## EXERCISE MATERIALS:
>> START
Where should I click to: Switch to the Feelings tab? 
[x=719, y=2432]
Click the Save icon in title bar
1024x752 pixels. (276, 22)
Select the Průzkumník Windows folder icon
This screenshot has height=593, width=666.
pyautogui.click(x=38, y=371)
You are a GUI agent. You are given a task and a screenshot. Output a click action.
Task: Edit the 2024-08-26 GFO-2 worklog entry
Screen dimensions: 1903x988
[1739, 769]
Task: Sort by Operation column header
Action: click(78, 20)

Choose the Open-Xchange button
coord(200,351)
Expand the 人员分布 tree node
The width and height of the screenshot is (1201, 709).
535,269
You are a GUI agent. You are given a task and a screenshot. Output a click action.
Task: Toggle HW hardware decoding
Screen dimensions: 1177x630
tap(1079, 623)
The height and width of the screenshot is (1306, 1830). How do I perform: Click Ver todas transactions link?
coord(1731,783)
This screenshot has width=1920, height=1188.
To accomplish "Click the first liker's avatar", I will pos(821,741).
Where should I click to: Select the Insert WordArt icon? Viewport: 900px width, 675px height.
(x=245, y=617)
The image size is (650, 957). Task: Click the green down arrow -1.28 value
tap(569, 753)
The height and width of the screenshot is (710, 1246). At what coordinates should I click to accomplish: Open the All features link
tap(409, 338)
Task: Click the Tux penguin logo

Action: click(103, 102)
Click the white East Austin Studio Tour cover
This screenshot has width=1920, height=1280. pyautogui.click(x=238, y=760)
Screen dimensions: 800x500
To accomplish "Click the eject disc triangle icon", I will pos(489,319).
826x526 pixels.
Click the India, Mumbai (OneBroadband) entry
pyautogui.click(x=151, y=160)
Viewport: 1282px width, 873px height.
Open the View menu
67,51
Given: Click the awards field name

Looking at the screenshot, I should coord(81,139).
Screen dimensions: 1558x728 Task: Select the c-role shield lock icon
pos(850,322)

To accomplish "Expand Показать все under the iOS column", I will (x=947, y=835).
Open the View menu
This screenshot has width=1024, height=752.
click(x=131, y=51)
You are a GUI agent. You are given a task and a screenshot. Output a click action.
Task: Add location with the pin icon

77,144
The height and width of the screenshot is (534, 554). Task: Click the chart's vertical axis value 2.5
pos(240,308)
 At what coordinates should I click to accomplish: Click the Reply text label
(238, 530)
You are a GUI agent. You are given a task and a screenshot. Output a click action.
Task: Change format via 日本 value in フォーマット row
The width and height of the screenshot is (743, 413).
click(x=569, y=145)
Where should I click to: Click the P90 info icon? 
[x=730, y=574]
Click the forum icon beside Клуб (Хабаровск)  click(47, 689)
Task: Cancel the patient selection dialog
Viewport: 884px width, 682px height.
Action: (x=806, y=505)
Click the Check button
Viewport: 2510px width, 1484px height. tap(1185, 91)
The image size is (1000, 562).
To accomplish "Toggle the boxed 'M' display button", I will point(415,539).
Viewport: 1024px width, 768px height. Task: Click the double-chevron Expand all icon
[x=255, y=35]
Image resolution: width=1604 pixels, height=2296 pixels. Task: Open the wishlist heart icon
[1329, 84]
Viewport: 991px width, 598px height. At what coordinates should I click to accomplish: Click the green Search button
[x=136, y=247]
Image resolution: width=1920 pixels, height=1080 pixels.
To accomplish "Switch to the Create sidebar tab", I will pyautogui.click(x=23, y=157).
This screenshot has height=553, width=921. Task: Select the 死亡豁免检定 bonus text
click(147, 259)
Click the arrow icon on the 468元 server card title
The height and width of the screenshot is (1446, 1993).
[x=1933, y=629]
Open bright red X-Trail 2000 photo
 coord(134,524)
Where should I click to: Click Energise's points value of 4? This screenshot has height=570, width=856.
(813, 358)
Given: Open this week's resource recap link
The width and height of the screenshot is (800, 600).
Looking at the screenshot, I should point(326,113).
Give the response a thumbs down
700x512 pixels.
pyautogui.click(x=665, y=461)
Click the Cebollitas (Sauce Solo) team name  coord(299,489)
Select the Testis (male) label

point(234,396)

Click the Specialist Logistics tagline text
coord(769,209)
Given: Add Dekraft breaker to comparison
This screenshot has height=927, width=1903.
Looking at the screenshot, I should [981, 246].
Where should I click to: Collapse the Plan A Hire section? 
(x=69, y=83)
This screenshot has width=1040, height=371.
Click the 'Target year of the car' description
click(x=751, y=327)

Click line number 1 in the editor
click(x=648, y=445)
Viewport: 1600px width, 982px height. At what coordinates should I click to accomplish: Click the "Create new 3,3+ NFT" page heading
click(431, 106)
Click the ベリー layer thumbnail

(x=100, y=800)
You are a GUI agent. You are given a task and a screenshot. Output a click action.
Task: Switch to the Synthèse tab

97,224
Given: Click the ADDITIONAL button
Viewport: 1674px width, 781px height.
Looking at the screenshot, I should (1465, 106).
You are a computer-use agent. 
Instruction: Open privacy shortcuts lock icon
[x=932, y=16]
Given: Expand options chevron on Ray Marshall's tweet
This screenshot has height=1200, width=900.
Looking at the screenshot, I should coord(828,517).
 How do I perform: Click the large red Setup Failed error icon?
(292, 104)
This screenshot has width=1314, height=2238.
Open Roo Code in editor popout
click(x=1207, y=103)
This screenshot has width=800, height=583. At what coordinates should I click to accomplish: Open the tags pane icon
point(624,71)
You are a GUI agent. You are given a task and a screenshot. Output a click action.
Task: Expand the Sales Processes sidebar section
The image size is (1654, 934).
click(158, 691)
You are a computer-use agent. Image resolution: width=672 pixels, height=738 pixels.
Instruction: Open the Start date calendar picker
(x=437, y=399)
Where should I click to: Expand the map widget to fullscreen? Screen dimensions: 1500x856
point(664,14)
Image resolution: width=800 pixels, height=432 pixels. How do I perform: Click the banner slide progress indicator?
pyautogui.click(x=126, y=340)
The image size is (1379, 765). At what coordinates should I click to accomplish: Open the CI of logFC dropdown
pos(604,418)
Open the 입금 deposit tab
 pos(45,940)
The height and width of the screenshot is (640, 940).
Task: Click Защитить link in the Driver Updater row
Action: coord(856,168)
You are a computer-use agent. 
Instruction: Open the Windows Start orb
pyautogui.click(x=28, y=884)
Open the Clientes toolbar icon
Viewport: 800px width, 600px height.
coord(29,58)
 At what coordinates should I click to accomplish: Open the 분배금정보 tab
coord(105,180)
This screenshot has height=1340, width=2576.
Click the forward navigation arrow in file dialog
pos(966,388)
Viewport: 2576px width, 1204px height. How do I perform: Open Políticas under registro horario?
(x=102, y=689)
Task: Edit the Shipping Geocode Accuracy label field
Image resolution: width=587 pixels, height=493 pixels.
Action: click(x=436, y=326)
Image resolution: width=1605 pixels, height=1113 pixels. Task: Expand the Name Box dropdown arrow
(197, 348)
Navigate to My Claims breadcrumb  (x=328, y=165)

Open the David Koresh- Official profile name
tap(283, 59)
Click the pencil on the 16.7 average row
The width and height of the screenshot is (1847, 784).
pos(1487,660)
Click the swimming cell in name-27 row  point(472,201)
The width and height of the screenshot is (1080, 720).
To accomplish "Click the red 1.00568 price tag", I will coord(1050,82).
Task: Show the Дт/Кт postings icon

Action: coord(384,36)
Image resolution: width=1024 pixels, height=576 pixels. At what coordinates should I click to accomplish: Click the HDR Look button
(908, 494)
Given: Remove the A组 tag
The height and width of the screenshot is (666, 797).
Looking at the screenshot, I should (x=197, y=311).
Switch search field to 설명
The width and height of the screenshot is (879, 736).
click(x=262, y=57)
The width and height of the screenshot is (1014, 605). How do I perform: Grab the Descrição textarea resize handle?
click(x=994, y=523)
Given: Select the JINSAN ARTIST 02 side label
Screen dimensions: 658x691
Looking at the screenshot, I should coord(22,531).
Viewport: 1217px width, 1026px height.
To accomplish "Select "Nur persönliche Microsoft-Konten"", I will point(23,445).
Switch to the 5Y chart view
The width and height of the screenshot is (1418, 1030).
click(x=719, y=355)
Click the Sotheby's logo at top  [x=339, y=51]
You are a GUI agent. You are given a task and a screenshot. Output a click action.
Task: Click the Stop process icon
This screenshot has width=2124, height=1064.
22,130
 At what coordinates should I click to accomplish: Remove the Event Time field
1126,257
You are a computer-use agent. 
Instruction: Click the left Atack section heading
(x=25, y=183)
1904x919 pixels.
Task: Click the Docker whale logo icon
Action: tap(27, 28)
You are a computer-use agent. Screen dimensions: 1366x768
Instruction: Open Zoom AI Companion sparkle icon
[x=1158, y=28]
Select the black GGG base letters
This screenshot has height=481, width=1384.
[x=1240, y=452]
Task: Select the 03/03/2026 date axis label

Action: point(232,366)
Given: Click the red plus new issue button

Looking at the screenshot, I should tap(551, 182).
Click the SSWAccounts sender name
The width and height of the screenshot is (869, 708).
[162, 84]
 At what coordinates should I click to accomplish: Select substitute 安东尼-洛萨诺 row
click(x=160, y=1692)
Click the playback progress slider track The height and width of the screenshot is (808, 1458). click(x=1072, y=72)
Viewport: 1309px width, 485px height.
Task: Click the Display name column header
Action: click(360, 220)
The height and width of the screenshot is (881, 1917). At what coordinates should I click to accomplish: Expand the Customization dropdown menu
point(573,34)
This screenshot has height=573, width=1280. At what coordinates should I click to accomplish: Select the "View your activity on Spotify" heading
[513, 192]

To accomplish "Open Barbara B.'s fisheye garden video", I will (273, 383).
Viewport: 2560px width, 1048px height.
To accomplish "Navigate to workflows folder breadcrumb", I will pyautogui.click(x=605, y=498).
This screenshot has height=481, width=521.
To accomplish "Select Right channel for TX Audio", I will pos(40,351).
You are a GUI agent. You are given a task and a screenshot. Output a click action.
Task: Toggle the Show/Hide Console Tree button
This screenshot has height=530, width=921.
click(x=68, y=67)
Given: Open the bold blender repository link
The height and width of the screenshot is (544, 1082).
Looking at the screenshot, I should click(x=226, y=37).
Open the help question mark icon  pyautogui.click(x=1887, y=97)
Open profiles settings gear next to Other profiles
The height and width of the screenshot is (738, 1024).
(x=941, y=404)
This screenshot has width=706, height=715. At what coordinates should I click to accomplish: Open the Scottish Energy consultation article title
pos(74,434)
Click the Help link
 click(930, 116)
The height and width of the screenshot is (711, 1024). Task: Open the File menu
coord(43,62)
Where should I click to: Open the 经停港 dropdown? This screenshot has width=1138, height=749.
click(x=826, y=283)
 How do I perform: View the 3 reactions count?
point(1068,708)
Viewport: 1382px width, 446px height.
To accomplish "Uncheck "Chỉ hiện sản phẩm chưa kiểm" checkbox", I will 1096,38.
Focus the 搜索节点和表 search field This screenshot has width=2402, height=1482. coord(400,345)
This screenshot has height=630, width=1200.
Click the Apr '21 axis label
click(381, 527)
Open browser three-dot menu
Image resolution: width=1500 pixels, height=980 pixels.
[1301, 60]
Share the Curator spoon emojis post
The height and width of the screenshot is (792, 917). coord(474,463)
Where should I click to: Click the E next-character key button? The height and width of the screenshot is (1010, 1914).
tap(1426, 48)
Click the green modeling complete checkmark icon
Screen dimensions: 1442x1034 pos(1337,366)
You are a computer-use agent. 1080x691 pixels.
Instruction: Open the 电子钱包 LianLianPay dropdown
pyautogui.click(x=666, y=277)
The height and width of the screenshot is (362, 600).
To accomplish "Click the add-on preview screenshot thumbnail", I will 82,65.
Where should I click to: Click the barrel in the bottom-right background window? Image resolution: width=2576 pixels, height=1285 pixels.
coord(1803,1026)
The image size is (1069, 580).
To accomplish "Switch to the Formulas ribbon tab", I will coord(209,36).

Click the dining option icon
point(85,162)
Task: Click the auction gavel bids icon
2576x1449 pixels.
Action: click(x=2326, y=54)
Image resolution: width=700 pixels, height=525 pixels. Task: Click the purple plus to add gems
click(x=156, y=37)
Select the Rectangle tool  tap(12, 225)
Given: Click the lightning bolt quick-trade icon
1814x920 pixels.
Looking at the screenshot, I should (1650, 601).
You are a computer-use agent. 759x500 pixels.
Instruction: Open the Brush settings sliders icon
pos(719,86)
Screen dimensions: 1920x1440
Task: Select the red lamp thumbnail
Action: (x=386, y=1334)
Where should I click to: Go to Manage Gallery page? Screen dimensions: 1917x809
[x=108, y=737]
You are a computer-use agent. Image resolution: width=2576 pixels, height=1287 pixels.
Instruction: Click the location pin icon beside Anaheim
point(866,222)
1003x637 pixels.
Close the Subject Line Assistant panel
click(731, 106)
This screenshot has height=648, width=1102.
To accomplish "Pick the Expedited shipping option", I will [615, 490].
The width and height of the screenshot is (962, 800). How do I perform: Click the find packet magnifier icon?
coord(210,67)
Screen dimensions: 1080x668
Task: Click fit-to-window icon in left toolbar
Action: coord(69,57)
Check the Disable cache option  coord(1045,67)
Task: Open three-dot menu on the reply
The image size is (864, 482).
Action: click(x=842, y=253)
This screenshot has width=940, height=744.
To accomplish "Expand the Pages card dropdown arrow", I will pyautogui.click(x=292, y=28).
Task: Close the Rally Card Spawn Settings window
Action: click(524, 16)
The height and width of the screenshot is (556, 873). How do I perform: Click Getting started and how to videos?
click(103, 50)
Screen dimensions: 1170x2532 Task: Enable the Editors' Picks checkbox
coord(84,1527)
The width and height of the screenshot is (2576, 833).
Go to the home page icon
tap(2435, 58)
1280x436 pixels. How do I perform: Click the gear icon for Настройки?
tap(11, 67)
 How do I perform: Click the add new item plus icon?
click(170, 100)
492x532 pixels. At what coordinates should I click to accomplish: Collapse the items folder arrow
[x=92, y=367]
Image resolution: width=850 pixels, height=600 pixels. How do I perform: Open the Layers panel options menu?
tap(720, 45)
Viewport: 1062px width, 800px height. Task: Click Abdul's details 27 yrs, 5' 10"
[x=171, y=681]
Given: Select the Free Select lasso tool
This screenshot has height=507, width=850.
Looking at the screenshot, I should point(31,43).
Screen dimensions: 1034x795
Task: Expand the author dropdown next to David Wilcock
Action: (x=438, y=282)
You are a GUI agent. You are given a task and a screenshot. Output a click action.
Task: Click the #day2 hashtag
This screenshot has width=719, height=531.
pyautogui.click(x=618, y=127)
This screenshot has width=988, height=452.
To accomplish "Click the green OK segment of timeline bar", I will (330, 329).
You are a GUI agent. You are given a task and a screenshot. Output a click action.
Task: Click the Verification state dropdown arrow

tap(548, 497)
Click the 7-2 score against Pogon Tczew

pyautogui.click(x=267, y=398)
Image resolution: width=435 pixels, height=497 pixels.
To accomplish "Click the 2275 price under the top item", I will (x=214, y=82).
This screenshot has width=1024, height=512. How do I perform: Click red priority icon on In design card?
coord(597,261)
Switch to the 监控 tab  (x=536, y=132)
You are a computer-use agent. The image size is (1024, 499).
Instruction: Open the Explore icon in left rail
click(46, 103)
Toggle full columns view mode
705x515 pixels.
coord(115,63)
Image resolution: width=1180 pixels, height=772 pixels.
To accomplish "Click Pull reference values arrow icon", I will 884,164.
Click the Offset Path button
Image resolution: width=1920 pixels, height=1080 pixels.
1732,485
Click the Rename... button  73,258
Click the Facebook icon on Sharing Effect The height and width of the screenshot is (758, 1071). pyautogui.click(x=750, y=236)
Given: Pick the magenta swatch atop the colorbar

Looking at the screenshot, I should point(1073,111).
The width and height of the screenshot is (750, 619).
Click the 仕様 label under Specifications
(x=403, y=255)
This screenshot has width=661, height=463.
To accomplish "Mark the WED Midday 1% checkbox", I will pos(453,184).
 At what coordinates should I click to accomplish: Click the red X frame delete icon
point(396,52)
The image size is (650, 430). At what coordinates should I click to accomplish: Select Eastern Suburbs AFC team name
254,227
>> END
## WRITTEN PROBLEM:
Write out the listing verbatim, starting at its first line and ending at the line that contains "pyautogui.click(x=38, y=371)", with both of those lines included.

## RESULT OF THIS EXERCISE:
Where should I click to: Switch to the Feelings tab? 
[x=719, y=2432]
Click the Save icon in title bar
1024x752 pixels. (276, 22)
Select the Průzkumník Windows folder icon
This screenshot has height=593, width=666.
pyautogui.click(x=38, y=371)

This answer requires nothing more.